**Problem details**
The task calls for the line containing "You are a computer-use agent. The" and all later lines, through the end of the entries below, to be set down exactly and without pictures.

[Collected data entries]
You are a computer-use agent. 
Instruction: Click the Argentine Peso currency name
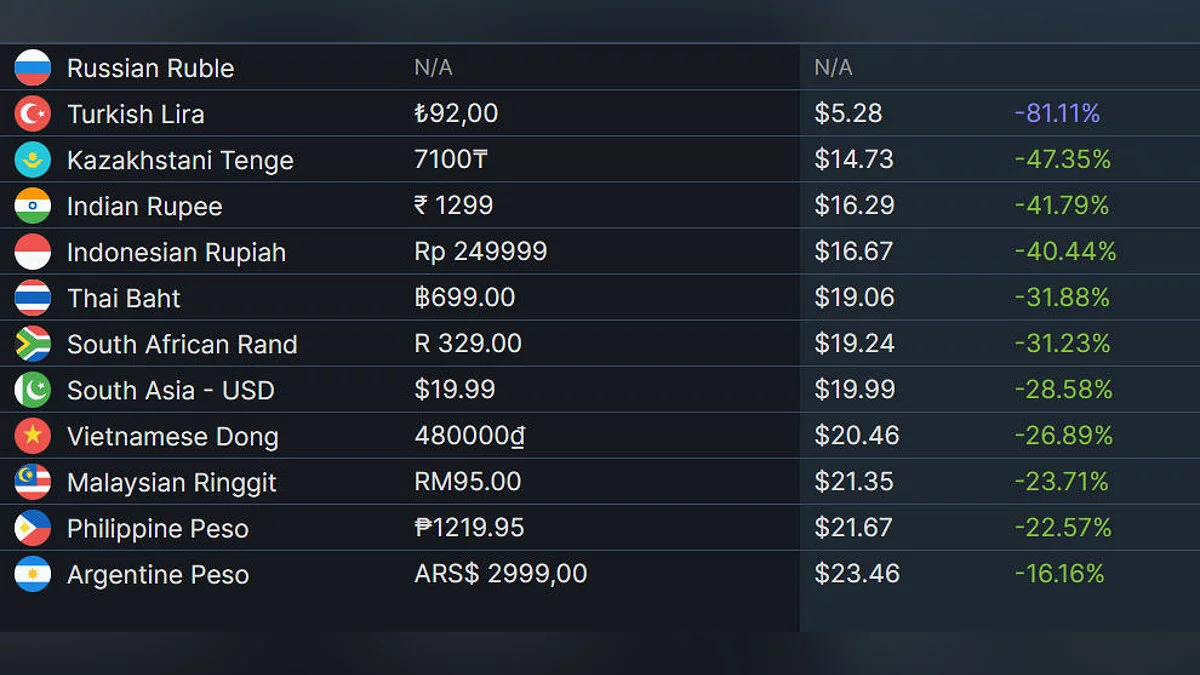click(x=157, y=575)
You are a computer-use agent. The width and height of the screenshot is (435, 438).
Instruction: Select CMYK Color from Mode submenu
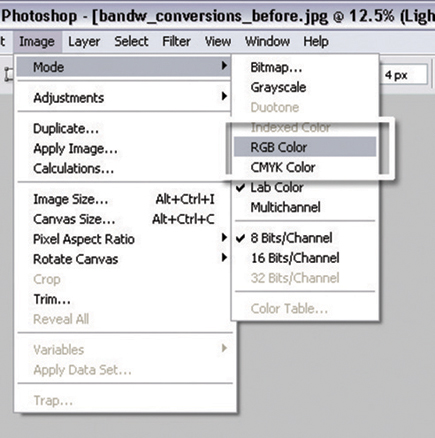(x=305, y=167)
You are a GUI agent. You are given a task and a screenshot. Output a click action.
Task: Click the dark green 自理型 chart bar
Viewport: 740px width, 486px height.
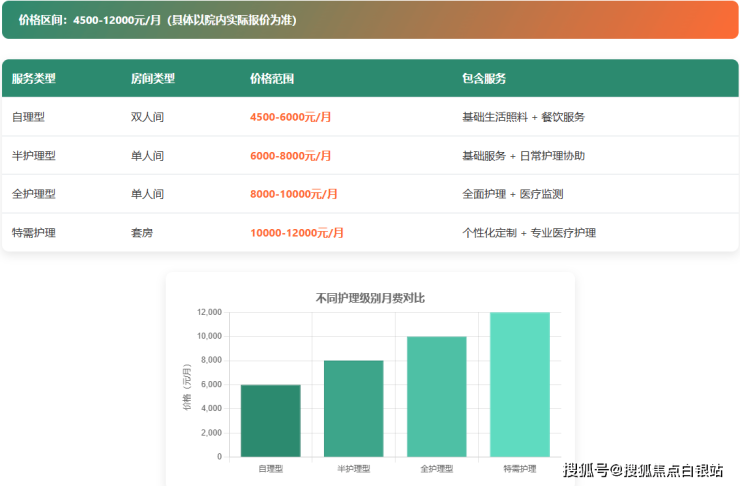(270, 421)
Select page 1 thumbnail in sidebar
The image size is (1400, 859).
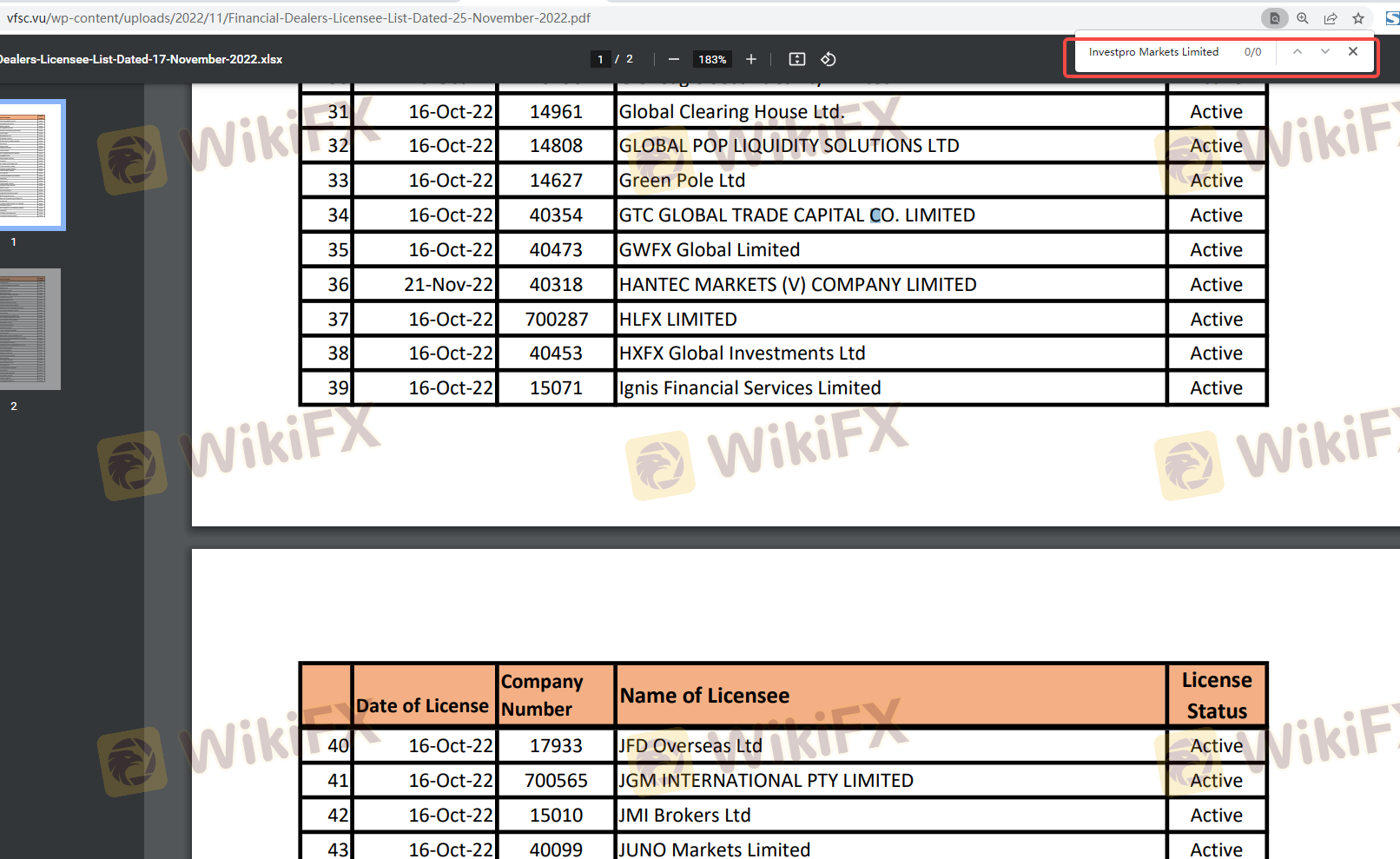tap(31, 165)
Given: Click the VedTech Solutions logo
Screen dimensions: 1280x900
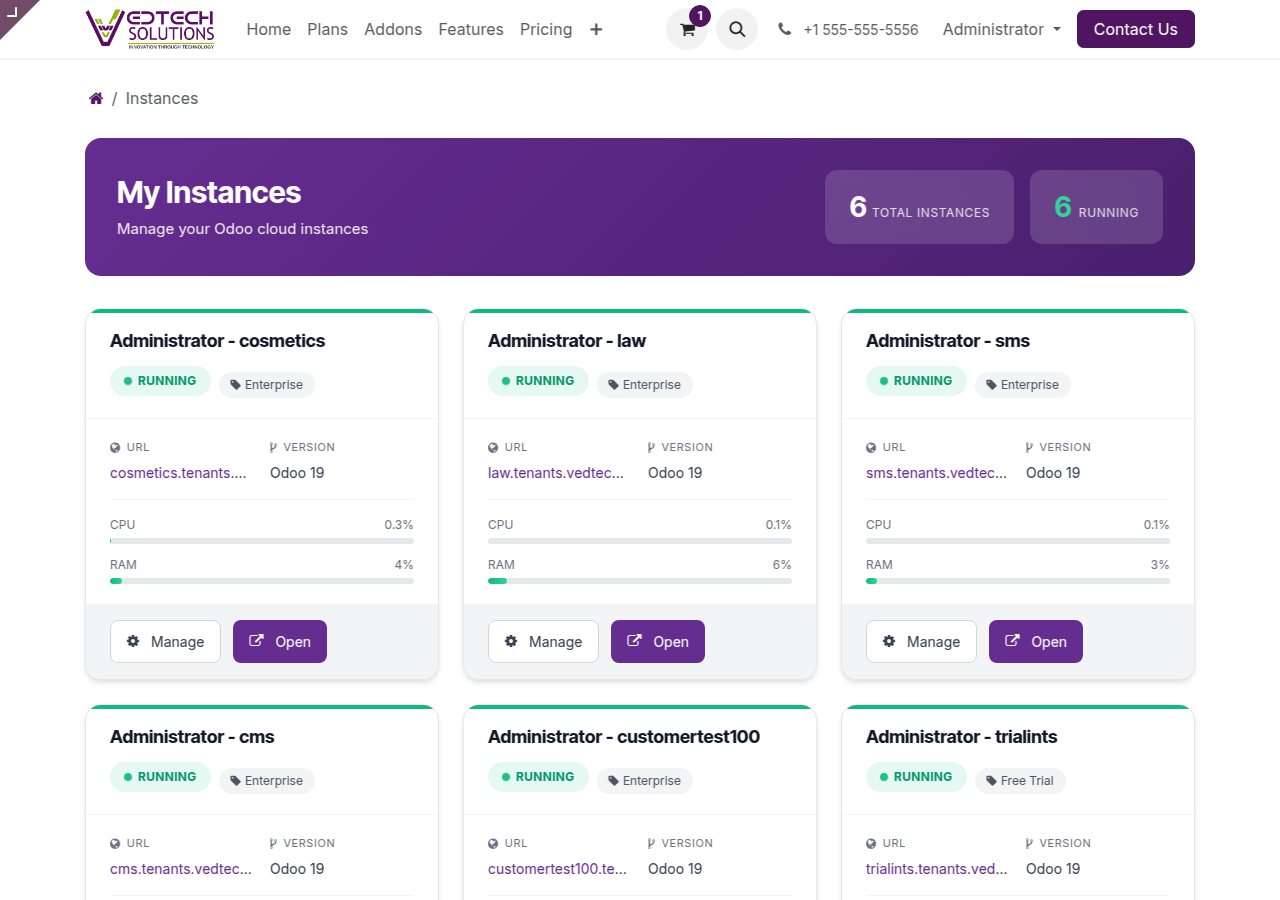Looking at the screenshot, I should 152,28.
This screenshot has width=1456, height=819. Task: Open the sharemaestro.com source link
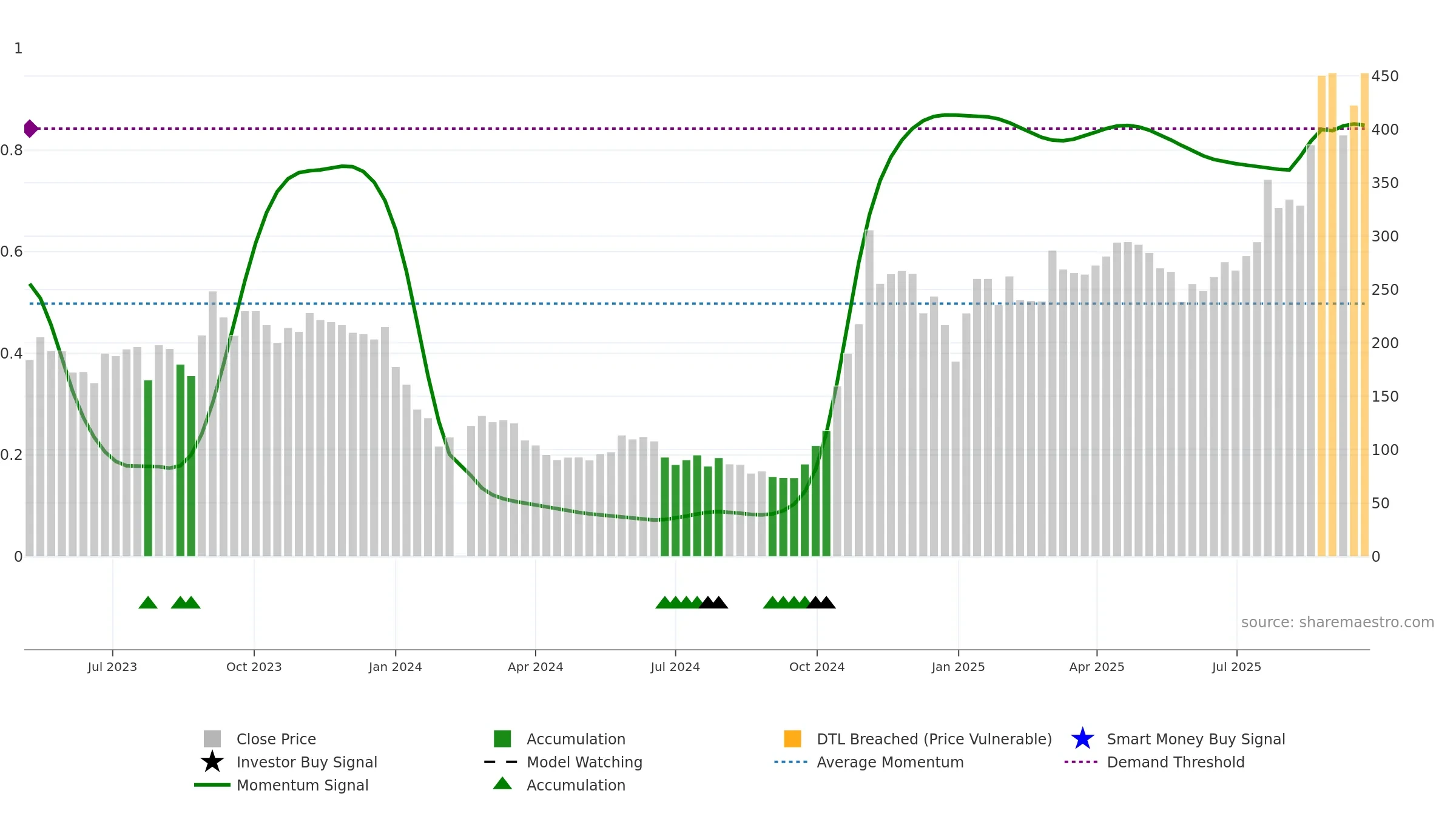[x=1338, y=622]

**Response below**
You are a computer-use agent. The width and height of the screenshot is (435, 438).
Instruction: Select CMYK Color from Mode submenu
(x=305, y=167)
You are a GUI agent. You are given a task and a screenshot. Output a click action.
Task: Click the dark green 自理型 chart bar
Viewport: 740px width, 486px height.
(270, 421)
Select page 1 thumbnail in sidebar
The image size is (1400, 859).
tap(31, 165)
Given: Click the VedTech Solutions logo
Screen dimensions: 1280x900
Looking at the screenshot, I should 152,28.
This screenshot has width=1456, height=819. Task: Open the sharemaestro.com source link
[x=1338, y=622]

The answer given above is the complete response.